● **WHAT TO PRODUCE**
Copy out and return the lines from the one holding "Task: Open the Actividades menu" to the end of the listing below, both included, omitting the pictures.
━━━
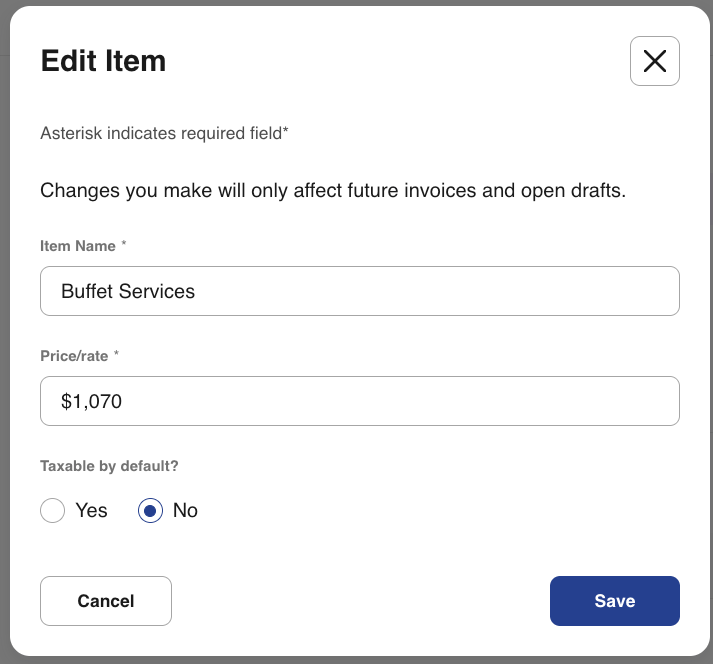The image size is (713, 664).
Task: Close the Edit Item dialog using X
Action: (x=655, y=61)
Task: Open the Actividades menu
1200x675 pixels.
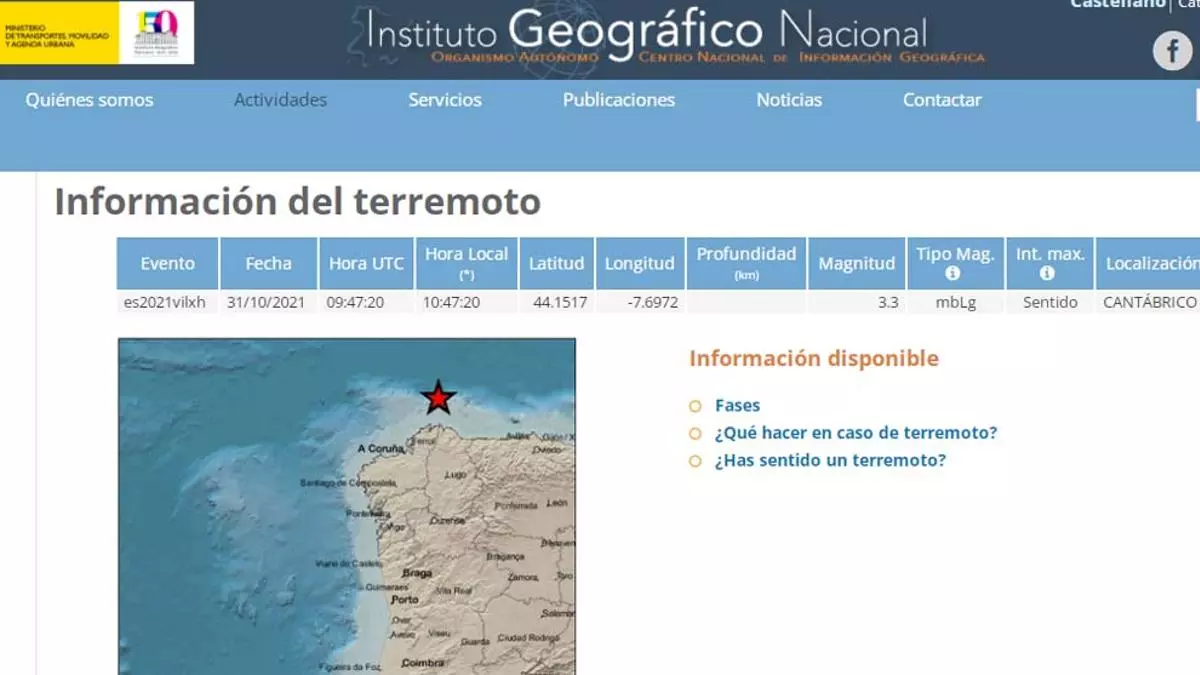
━━━
● **TASK RESPONSE**
Task: Open the Actividades menu
1200x675 pixels.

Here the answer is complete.